Documentation Process

When to Document

Document before coding to clarify design and API structure. Add inline comments while coding to explain complex logic. After coding, update documentation with any learnings and add examples. During code review, ensure documentation is complete and accurate.

Documentation Checklist

Before submitting a pull request, verify that all public functions have doc comments, complex logic has inline comments explaining the reasoning, README files are updated if the PR affects them, examples are provided for new features, API documentation reflects any changes, breaking changes are noted prominently, and the CHANGELOG is updated.

Tools

Documentation Generation

Generate Rust documentation with cargo doc --open, which builds and opens the documentation in your browser.

Documentation Serving

Serve mdBook documentation locally during development:

cd docs
mdbook serve

Spell Checking

Install and use cargo-spellcheck to catch spelling errors:

cargo install cargo-spellcheck
cargo spellcheck check

Common Mistakes

Missing Context

Avoid comments that merely restate the code.
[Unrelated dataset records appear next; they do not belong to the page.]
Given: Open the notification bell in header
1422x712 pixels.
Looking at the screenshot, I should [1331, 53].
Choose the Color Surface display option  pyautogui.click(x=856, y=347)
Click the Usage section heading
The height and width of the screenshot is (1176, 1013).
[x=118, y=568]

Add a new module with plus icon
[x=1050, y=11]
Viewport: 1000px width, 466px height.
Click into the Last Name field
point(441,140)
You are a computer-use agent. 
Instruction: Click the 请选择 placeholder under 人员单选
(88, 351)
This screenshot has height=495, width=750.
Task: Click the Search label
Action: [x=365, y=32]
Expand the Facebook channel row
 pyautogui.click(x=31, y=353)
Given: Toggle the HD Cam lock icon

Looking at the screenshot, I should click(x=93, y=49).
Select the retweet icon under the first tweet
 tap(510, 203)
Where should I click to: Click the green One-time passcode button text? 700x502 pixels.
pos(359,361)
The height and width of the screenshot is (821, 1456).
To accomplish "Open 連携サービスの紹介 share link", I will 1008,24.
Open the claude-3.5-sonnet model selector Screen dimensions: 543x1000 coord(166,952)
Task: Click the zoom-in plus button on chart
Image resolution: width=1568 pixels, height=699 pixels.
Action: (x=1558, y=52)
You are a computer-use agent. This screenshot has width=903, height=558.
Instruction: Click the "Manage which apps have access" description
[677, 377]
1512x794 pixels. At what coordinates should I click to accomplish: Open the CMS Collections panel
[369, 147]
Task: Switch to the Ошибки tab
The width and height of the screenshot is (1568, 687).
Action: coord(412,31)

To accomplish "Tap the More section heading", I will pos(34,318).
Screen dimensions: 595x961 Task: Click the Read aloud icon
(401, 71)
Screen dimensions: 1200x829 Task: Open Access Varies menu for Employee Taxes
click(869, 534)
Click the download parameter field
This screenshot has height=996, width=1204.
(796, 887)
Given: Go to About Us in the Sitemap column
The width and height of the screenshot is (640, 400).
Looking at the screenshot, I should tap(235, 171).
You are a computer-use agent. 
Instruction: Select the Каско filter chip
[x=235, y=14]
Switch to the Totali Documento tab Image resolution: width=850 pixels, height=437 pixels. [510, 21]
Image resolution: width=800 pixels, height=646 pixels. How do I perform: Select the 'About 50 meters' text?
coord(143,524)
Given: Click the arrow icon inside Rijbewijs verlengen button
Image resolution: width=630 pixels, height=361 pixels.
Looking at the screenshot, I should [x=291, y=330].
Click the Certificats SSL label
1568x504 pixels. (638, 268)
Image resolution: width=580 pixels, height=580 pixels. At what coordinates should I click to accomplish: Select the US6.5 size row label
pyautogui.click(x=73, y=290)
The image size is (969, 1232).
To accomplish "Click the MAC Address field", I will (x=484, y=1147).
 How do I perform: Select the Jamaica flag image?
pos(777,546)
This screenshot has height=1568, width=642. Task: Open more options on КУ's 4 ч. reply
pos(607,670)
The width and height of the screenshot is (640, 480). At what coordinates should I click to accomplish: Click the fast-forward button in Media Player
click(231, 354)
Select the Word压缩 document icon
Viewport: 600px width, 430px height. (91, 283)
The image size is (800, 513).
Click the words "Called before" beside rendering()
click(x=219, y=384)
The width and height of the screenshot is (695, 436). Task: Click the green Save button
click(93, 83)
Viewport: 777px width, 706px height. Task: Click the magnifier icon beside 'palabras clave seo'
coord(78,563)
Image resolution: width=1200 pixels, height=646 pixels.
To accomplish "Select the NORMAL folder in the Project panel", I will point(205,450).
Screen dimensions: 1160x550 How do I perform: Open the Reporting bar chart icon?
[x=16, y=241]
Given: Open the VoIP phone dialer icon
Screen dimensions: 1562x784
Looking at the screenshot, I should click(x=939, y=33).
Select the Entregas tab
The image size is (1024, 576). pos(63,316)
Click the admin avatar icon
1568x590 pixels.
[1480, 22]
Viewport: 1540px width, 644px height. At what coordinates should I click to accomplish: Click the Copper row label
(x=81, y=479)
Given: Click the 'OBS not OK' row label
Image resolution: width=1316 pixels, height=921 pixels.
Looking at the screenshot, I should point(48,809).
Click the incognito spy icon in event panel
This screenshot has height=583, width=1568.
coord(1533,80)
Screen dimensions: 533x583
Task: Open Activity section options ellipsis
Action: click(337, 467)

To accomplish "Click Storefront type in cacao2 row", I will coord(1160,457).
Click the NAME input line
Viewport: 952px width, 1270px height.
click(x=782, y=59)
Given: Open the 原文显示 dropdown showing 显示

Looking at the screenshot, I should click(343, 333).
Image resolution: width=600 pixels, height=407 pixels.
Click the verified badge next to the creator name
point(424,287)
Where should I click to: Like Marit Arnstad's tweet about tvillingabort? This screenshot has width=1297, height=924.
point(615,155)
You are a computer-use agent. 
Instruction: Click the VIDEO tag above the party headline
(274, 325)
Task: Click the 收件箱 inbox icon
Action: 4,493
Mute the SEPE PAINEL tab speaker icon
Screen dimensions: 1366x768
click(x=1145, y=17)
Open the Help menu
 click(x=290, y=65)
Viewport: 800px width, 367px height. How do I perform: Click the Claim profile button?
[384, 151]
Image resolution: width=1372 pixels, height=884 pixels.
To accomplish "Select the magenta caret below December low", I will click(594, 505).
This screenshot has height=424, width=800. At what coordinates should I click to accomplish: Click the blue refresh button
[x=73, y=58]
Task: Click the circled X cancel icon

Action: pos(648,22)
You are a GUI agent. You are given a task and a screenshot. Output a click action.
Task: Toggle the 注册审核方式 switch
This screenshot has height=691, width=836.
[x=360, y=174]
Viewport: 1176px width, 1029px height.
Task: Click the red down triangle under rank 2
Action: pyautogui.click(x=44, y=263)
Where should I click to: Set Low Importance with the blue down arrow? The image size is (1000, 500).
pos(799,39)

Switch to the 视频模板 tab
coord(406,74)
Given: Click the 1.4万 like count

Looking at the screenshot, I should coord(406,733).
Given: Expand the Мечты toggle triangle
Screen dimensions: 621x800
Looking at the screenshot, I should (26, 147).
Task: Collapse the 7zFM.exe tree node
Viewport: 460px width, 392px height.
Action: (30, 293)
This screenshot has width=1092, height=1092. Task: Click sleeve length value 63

Instead of commenting “Increment counter” above counter += 1, explain why: “Increment retry counter to track failed attempts. This is used for exponential backoff calculation.”

Outdated Documentation

Always update documentation when code changes. This includes parameter changes, behavior modifications, new error conditions, and deprecated features. Outdated documentation is often worse than no documentation.

Unclear Examples

Examples should be complete and demonstrate realistic usage. Instead of terse, unclear examples with generic variable names, provide full examples with meaningful names, comments explaining each step, and realistic use cases.

Contributing Documentation

Where to Contribute

Documentation contributions are welcome in many forms. Fix typos and errors anywhere you find them. Add examples to existing documentation. Clarify unclear sections. Document undocumented features. Translate documentation to other languages.

Documentation PRs

Documentation-only pull requests are welcome and valuable. They can be merged quickly, don’t require extensive testing, help new users get started, and improve overall project quality.

Summary

Good documentation makes BotServer accessible to users and maintainable for developers. Always consider documentation as part of the development process, not an afterthought. Clear, accurate, and up-to-date documentation is as valuable as the code itself.